◆ Text excerpt ◆
----------------
Lost Discoveries by Dick Teresi
Author:Dick Teresi
Language: eng
Format: epub
Publisher: Simon & Schuster
Published: 2001-12-31T16:00:00+00:00
6
GEOLOGY: Stories of Earth Itself
IN some ways, geology is the most evident of sciences, with the processes of sedimentation and erosion etched in the land around us. Modern field geologists still rely heavily on a rock hammer and their eyes for observation, both of which were available to early peoples. Geology, like other sciences, has its roots in a slow compilation of observations and practical knowledge, which eventually was fused with philosophical ideas to yield theories.
Prehistoric peoples must have had intimate knowledge of the qualities of the stones they depended on in order to live. Neanderthal humans in the Middle Pleistocene crafted stone tools of a specific form known as Mousterian.1 They used two methods: by chipping at the stone core to create the tool, and by using the chips themselves as the tools.2 Geologist Gordon Childe says that “both procedures demand both great dexterity and considerable familiarity with the properties of the stone utilized. Just bashing two stones together is not likely to yield a useable flake or core tool. To produce either the blow must be struck with precisely the right force and at the correct angle on a flat surface.”3 Modern geology students who have attempted to make their own tools in this fashion can vouch for the difficulty involved. One student told me she spent a full morning trying to make a stone cutting tool from two pieces of flint she found on the beach.
----------------
◆ Exercise ◆
Swap "erosion" for "weathering" in the geology excerpt between "Lost Discoveries by" and "to yield theories.", inclusive, and give that passage. Rely solely on the geology excerpt when working through the records.
----------------
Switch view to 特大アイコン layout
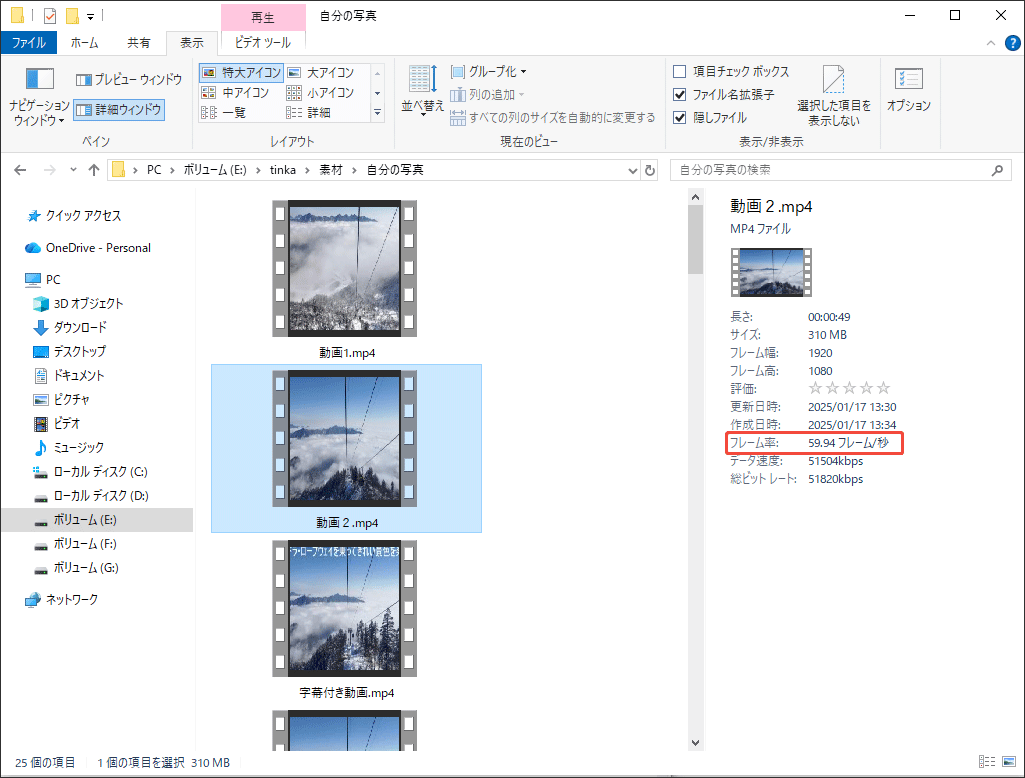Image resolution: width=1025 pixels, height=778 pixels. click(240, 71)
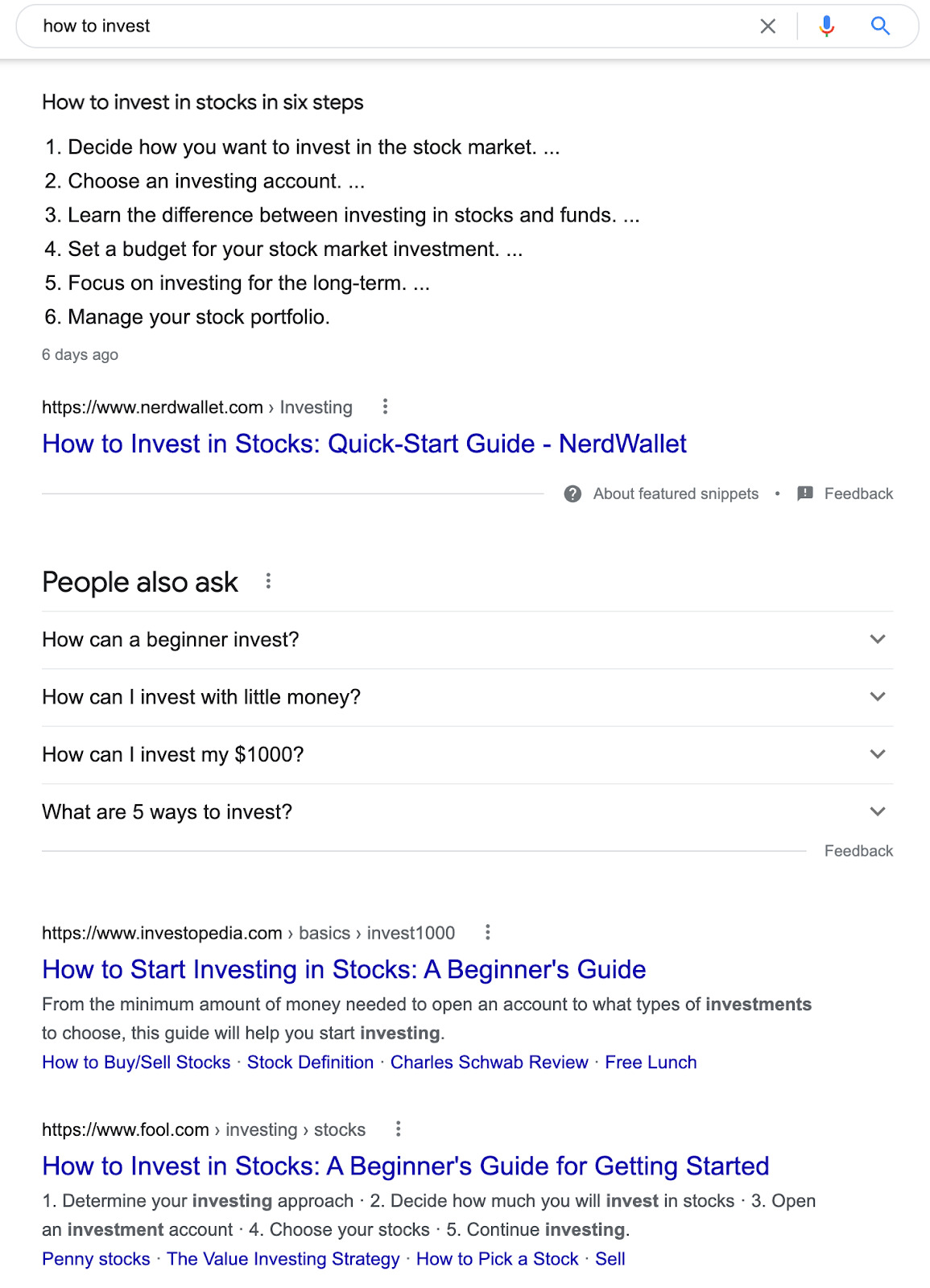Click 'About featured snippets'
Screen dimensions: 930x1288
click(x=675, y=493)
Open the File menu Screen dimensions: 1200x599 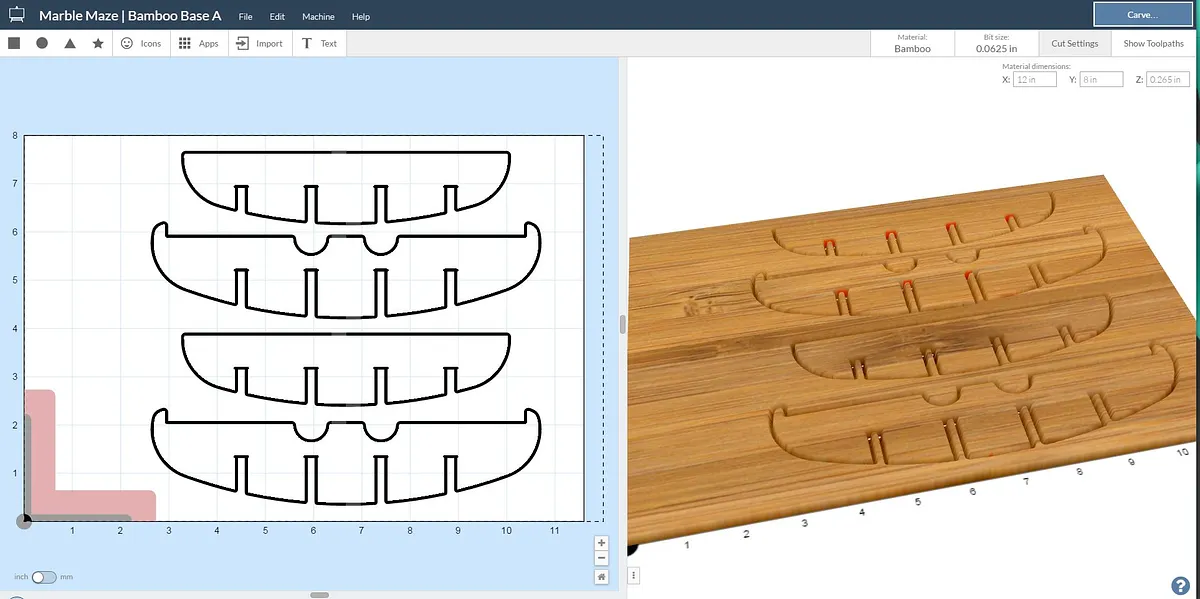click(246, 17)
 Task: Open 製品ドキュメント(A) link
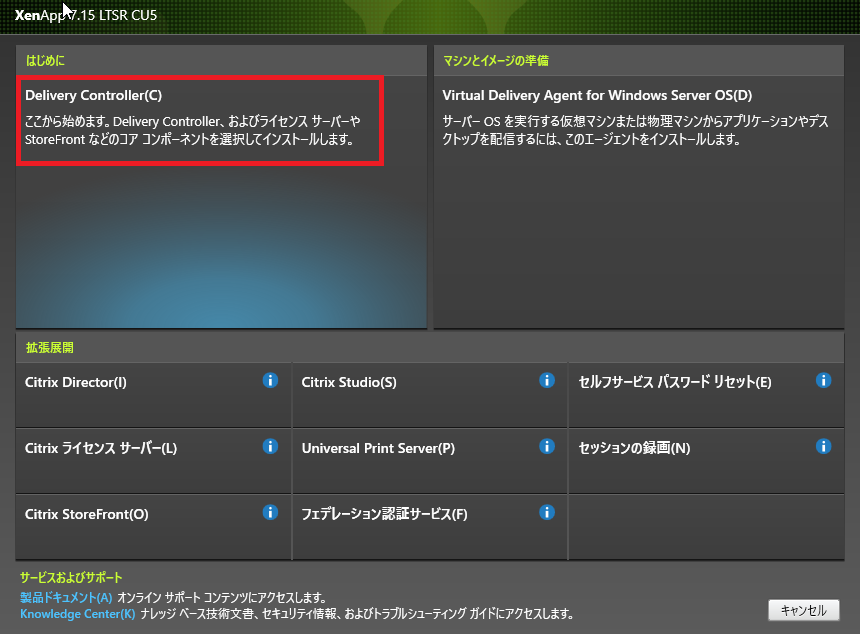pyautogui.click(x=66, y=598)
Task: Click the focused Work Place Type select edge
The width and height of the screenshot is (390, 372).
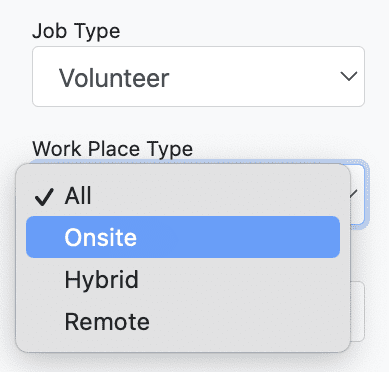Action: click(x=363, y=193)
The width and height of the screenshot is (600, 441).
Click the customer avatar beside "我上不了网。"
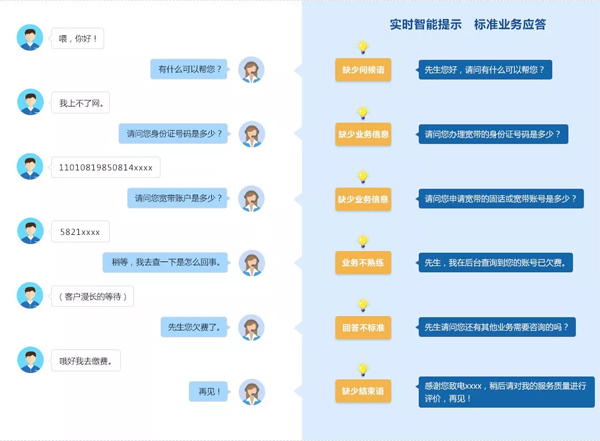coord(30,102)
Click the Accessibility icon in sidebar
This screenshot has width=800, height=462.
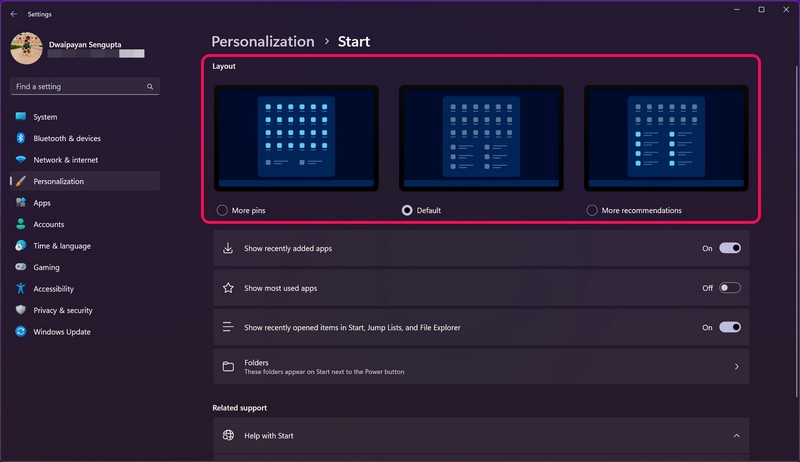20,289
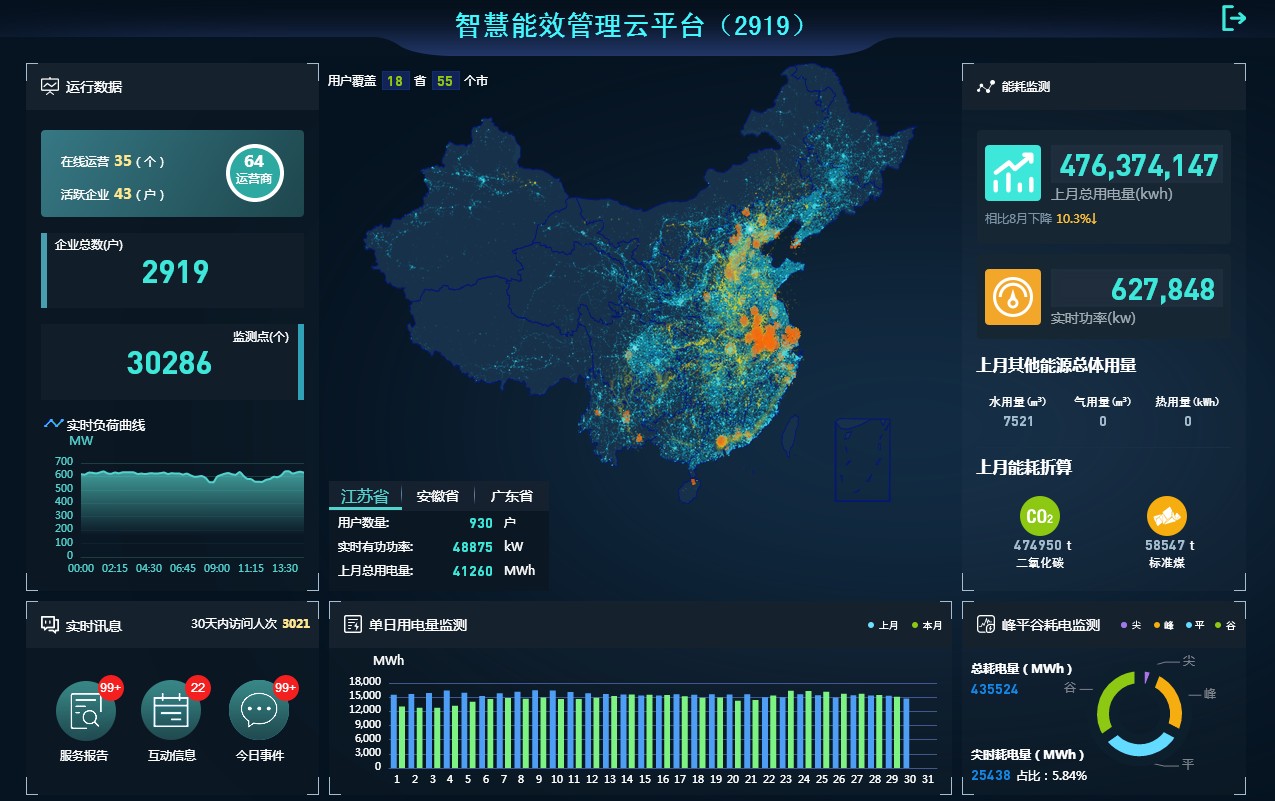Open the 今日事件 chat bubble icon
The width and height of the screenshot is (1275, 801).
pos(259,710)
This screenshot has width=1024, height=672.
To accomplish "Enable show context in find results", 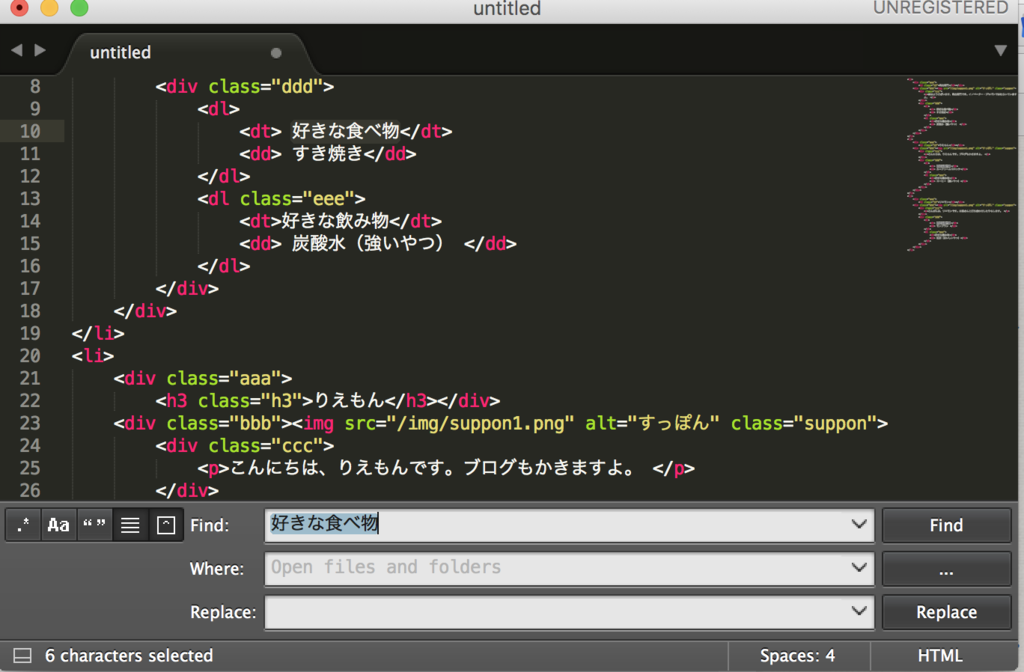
----------------
◆ Solution to the problem ◆
Lost Discoveries by Dick Teresi
Author:Dick Teresi
Language: eng
Format: epub
Publisher: Simon & Schuster
Published: 2001-12-31T16:00:00+00:00
6
GEOLOGY: Stories of Earth Itself
IN some ways, geology is the most evident of sciences, with the processes of sedimentation and weathering etched in the land around us. Modern field geologists still rely heavily on a rock hammer and their eyes for observation, both of which were available to early peoples. Geology, like other sciences, has its roots in a slow compilation of observations and practical knowledge, which eventually was fused with philosophical ideas to yield theories.